Description Tim Jackson 2007-08-31 10:06:51 UTC
The Validator does not explicitly request non-cached content when it requests a page for validation. Although not actually wrong per se, this produces counter-intuitive and confusing results and makes it difficult to use the Validator for useful development purposes if there happens to be a caching proxy between the Validator and the target site, because as one fixes validation errors, it's impossible to see the results because the Validator will keep seeing the older cached version, until the cache expires.

This could be easily fixed by adding a Cache-control header to the HTTP request that the Validator makes; for example "Cache-control: max-age=0" would probably serve the purpose. If adding this to every request made the developers uncomfortable, it could be made a UI option (e.g. "Request uncached version?" or something), and/or a config file option although to be honest I can't see the downside of simply adding it to every request; it's rarely that someone is going to actually want to see the results of validation on a possibly out-of-date cached copy.

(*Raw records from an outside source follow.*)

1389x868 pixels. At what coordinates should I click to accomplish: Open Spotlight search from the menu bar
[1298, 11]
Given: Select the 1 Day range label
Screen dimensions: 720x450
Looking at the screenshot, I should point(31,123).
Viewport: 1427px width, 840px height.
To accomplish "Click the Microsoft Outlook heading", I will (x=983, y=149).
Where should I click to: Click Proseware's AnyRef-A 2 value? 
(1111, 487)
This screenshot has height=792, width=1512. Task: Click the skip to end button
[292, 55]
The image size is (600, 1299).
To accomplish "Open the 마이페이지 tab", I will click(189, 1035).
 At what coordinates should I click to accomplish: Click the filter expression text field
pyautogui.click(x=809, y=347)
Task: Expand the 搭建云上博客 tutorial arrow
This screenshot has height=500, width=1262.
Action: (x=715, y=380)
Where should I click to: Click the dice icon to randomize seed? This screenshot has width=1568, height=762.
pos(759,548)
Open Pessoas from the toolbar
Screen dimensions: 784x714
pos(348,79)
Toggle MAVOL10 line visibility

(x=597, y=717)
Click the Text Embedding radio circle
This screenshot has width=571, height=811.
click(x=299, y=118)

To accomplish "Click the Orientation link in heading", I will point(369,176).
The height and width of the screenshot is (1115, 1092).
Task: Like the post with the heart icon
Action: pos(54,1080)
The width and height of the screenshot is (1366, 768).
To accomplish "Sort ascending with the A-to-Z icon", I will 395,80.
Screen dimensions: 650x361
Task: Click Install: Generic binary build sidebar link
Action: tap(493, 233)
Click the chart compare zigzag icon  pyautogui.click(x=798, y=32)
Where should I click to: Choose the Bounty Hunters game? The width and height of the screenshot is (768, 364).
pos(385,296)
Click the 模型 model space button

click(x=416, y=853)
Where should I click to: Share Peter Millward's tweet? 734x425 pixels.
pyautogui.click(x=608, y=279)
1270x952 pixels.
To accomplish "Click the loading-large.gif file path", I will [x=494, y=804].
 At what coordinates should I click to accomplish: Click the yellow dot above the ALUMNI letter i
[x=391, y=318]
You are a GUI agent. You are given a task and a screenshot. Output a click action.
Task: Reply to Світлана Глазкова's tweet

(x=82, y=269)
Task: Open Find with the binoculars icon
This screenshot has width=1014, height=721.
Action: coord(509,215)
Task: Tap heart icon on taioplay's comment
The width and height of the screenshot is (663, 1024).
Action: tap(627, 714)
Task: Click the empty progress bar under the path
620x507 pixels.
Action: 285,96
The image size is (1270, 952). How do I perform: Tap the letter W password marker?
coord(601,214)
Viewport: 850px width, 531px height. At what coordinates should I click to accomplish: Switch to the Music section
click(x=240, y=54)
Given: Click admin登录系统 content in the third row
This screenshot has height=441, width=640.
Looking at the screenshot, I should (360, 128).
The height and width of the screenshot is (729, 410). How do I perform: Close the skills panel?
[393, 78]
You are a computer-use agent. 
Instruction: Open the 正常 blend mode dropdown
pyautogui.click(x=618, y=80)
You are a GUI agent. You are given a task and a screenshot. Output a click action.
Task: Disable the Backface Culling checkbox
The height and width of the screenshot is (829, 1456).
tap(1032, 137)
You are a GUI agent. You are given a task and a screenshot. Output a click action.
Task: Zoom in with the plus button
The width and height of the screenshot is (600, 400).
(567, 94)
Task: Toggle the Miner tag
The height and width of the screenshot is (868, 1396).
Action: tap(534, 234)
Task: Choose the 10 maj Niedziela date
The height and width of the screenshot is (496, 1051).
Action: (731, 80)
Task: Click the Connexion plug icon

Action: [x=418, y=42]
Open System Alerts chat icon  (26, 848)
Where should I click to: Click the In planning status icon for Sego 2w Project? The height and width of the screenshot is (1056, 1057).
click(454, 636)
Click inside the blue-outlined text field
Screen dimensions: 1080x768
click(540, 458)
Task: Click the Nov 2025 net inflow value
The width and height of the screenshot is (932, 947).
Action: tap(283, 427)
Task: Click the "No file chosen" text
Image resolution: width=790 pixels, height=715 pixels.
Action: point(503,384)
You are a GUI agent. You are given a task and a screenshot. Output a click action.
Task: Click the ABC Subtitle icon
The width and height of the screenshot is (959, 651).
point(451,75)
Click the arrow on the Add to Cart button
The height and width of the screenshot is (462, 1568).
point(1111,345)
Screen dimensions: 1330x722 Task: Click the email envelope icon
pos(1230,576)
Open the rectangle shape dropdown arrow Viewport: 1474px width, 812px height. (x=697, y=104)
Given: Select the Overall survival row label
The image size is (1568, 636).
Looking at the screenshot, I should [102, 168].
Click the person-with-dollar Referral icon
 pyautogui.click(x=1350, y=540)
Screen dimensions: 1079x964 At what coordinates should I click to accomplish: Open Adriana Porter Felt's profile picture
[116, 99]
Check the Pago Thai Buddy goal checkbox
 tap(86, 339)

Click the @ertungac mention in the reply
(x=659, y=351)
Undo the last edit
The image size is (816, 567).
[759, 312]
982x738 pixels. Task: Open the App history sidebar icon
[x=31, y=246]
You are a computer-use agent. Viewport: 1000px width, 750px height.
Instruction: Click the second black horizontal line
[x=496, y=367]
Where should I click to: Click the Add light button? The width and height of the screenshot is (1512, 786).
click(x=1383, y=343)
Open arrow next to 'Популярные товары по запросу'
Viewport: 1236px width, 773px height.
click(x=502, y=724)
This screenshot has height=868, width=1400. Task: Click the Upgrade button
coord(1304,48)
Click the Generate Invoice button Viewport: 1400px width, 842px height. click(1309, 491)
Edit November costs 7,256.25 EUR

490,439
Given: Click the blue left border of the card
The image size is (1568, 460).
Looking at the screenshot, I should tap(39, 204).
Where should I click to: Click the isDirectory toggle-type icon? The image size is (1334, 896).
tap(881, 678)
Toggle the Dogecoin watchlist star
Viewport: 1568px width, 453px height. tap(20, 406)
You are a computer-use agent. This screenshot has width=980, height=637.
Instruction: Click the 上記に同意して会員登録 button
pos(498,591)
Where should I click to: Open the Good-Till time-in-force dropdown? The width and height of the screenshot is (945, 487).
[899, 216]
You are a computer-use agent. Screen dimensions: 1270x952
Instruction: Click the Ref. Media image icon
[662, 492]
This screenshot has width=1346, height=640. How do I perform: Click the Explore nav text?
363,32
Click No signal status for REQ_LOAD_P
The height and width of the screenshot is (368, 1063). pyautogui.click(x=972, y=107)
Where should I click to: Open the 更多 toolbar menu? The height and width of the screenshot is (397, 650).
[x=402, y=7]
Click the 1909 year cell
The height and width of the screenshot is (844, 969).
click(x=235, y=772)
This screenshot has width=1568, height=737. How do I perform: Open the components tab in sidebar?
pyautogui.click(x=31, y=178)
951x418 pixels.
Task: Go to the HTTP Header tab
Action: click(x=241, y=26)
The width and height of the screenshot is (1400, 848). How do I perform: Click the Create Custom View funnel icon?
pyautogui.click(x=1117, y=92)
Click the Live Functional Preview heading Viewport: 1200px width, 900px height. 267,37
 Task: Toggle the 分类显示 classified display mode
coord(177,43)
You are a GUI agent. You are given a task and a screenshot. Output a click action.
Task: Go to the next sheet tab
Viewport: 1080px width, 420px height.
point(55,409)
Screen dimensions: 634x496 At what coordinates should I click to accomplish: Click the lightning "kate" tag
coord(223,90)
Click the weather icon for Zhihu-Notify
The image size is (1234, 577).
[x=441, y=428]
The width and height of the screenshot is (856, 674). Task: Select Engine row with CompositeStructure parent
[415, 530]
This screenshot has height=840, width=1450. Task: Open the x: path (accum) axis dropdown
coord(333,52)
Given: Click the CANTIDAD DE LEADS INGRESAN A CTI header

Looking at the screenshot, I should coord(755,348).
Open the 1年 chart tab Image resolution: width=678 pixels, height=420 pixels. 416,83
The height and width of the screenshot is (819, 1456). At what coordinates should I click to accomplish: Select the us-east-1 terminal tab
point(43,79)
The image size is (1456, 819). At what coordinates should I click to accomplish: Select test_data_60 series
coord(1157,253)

I have verified that the Validator does not do this on v0.8.1; a typical HTTP request from the Validator looks like this:

GET / HTTP/1.1
TE: deflate,gzip;q=0.3
Connection: TE, close
Host: example.com
User-Agent: W3C_Validator/1.555
Comment 1 Olivier Thereaux 2007-09-03 01:23:37 UTC
Could you give a practical test case where the current behavior of the validator is problematic?

As far as I can tell:

* the validator does not use a cache for the resources it checks

* I am assuming that the problem you describe comes from having a caching proxy between the client (the validator) and the server, and that the cache, when receiving the request from the validator, does not validate the freshness of its cached version, which seems rather wrong. Requests with "Cache-Control: max-age=0" might help per section 13.1.6 of RFC 2616, but if the cache is misbehaving, it's not even a certainty...
Comment 2 Tim Jackson 2007-09-03 12:42:13 UTC
This can be easily reproduced by:

* placing any caching proxy (e.g. Squid) in reverse proxy mode in front of a website
* requesting validation of a page on that site
* changing the content of the page which was validated
* re-requesting validation within the time period for which the page is cached (according to HTTP rules) by the intermediate proxy

The cache is not misbehaving by returning cached content (as long as it's in accordance with HTTP rules, for example based on Expires, Cache-control or other headers in the response) in the absence of an explicit request from the client (the Validator) to force a freshness check; it's doing exactly what it's supposed to do. And neither is the Validator actually misbehaving.  The point is that with the current HTTP request headers from the Validator, it's acceptable (under some circumstances) for an intermediate cache to return a cached representation. BUT, the point is that the user will generally not want to validate cached content, so adding the Cache-Control header to the request would make the Validator work more intuitively. (On reflection it should probably be "Cache-control: no-cache", although the practical effect should be identical).
Comment 3 Olivier Thereaux 2007-09-11 05:04:12 UTC
(In reply to comment #2)

> The point
> is that with the current HTTP request headers from the Validator, it's
> acceptable (under some circumstances) for an intermediate cache to return a
> cached representation. 

Understood, thanks for the excellent explanation. 
Comment 4 Olivier Thereaux 2007-09-11 05:07:15 UTC
The fix is in CVS, will be in the next release:
http://lists.w3.org/Archives/Public/www-validator-cvs/2007Sep/0058.html
Comment 5 Tim Jackson 2007-09-18 08:55:59 UTC
Thanks very much for fixing this.
Comment 6 Ville Skyttä 2007-09-18 16:24:35 UTC
Done also for the link checker in CVS.